Mi perro me despertó lamiéndome la cara. Amaba a ese Golden Retriever, pero con una mano en el corazón, era el perro más insoportable que conocí. Una vez caminando Corrientes pasamos por enfrente de la vidriera de una tienda de mascotas y no pudimos resistir esos ojos azules que nos miraban con toda la intención de dormir en mi cama pegado a mi cara.
Le levante con mi cara de zombi de todas las mañanas. Un haz de luz que se colaba por la persiana me dio directamente en el ojo cegándome por un momento. April siempre me decía que parecía un vampiro con mi obsesión de dormir completamente a oscuras y con la almohada encima de mi cabeza. Fui al baño, me lavé la cara, y considere peinarme pero siempre fue una batalla perdida contra el peine. En patas, en bóxer con el primer buso que encontré, me tome mi café negro con tostadas con dulce de leche y dulce de arándanos en el balcón; contemplando la vida de la ciudad. Hachi, mi perro, cuyo nombre estaba inspirado en una película de Richard Gere, no pudo contenerse y se echo entre mis pies por debajo de la silla. Mis dedos debían estar muy apetitosos porque me lamio y las cosquillas casi me hacen tirar el café.
Después de bañarme y cambiarme encontré la nota de mama en la mesa del comedor diciendo que había salido a hacer compras, que si me dejaba plata por si me quería tomar un taxi al hotel donde estaba mi papa para almorzar con él. Sin pensarlo dos veces, busque mis Ray-Ban de Once el i-pod y bajé a la calle.
Después de ocho taxis ocupados un par de viejos amargados que no quisieron para, pude conseguir uno. –Al Hilton de Olga Cossettini- le indique al taxista, a lo que respondió con el “bip” que indicaba la activación del reloj. Si bien el camino era corto, el tráfico de la ciudad nos retrasaba. La forma en que los autos zigzaguean en las calles de la ciudad da la impresión de una carrera masiva en todas direcciones.

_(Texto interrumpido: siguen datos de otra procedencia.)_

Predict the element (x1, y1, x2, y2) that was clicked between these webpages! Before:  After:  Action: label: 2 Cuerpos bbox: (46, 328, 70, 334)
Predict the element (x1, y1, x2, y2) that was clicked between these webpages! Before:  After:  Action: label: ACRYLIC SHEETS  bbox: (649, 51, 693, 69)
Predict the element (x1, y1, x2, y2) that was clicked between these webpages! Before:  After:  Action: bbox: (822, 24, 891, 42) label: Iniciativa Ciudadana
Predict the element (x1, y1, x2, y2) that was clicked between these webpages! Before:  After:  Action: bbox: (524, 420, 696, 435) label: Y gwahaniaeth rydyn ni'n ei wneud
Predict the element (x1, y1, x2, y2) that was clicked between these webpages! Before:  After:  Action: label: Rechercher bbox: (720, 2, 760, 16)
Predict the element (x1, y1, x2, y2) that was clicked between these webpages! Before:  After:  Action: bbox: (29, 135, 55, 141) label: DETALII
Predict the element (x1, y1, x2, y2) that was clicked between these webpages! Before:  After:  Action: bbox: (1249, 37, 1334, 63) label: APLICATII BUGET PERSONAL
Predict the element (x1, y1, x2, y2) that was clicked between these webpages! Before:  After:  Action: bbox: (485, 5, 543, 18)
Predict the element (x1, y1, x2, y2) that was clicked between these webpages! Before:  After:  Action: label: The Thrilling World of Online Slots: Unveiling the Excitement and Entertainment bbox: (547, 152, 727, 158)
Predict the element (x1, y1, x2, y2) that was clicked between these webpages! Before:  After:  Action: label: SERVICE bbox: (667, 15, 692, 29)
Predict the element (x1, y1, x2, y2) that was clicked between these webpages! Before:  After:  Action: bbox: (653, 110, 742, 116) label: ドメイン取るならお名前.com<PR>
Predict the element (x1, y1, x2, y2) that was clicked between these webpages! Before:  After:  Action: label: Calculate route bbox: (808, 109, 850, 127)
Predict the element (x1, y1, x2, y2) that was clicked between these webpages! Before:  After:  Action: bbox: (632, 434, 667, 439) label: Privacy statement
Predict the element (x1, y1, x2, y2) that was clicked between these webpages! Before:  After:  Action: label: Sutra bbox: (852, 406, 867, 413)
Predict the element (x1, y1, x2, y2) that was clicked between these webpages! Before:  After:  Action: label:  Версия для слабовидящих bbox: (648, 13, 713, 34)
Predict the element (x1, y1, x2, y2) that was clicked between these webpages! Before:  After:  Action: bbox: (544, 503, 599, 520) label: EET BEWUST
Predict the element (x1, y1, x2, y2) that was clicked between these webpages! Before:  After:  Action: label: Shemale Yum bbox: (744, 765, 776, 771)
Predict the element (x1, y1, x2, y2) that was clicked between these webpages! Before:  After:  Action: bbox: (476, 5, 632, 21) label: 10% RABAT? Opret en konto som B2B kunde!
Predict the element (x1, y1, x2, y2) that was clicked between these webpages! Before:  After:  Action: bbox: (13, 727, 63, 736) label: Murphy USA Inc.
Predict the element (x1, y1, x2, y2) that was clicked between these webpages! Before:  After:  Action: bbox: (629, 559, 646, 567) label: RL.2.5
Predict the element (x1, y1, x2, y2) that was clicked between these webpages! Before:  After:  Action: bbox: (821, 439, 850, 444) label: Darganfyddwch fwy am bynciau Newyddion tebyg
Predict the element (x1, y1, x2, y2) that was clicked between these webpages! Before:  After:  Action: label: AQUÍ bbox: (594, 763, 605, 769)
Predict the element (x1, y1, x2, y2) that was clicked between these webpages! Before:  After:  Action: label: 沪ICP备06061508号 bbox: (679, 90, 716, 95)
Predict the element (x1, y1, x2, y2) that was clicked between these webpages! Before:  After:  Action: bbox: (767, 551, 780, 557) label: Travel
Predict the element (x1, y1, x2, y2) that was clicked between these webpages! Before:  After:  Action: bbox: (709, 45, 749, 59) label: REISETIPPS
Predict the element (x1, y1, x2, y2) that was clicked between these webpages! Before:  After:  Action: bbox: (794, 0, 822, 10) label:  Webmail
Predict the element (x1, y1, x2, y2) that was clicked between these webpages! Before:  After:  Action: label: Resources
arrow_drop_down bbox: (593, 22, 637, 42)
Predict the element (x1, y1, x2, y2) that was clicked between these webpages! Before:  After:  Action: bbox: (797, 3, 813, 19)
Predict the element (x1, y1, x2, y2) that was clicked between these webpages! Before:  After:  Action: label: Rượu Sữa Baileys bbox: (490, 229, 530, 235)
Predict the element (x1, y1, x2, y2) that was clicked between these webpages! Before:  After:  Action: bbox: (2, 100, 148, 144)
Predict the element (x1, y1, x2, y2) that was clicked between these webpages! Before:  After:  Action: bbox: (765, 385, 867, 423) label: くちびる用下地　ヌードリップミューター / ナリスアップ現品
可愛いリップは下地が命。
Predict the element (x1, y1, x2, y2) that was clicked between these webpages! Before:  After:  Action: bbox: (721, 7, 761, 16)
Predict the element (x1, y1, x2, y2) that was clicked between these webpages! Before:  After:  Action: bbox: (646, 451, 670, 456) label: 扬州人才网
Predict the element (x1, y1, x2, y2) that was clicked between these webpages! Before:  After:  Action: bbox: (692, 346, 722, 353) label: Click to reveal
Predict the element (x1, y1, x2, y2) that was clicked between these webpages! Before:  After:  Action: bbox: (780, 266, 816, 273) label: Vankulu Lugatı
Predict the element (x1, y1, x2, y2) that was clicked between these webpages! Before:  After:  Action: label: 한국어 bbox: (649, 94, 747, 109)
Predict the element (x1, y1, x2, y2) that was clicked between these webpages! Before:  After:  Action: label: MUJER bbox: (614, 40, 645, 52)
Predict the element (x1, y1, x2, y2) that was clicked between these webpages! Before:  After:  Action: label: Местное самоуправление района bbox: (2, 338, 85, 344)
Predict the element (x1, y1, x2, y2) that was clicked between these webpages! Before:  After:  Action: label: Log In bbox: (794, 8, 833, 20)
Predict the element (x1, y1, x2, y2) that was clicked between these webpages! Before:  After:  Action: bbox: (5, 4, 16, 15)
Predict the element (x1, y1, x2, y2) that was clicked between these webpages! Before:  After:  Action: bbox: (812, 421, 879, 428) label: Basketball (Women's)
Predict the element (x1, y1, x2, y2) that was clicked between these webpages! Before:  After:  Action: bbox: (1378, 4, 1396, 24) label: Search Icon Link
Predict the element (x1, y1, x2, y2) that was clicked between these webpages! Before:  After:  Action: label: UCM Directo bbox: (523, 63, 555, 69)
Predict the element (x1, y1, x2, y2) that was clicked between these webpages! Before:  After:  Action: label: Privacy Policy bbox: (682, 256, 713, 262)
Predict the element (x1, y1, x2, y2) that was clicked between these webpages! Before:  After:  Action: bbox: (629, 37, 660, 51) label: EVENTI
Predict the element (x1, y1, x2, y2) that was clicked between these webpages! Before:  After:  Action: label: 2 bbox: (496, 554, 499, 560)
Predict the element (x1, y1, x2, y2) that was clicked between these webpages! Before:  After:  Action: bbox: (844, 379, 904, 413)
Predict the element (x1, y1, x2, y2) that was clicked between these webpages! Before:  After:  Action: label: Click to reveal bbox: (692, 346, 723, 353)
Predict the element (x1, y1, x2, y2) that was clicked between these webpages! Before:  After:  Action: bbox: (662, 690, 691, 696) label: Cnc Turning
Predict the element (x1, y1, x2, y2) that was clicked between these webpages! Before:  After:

El silencio hizo inevitable el mirar por la ventana y zambullirme en el mar de pensamientos que ofrecía mi mente. Siempre que iba a visitar a Phillippe, mi padre, me ponía a meditar sobre la relación de mis padres, y de la constante competencia que rigió en ellos desde la separación por tener control sobre mí. Siempre me sentí parte de su estúpido juego por ver quién tenía el ego más grande, quien dominaba al otro, una constante competencia por sentirse más poderosos, usándome como dado y tablero. Años y años de “decile a tu padre que... porque a mí no me escucha”, “decile a tu mama que… porque no pienso escuchar sus gritos”, “pedile que te de plata para…”, “yo te pague tal y tal cosa y él/ella no”; y muchas otras mas que no tiene sentido enumerarlas. Una constante cinchada donde me sentía la cuerda. Ambos tironeando para provocar al otro. Siempre me mantuve al margen. Obviamente tuve que mostrar empatía por ambos toda la vida, por lo que al fin y al cabo nunca supe que hacer, que decir o que creer.
Años de ser el mensajero de ambos, todo porque no sabían dialogar como lo que eran, adultos. Por eso mi cumpleaños decimoctavo era más que la mayoría de edad, era poder escaparle a años de presiones y de tener que callar todo lo que pensaba. Era una liberación, no más problemas de plata o autorizaciones para salir del país. Era el poder estar tranquilo, sin preocupaciones, sin nadie que me rompiera la pelotas cuando encontraba un poco de tranquilidad en la rutina de mierda que llevaba. Era poder hace e irme a donde quisiera sin que nadie me pudiera cuestionar.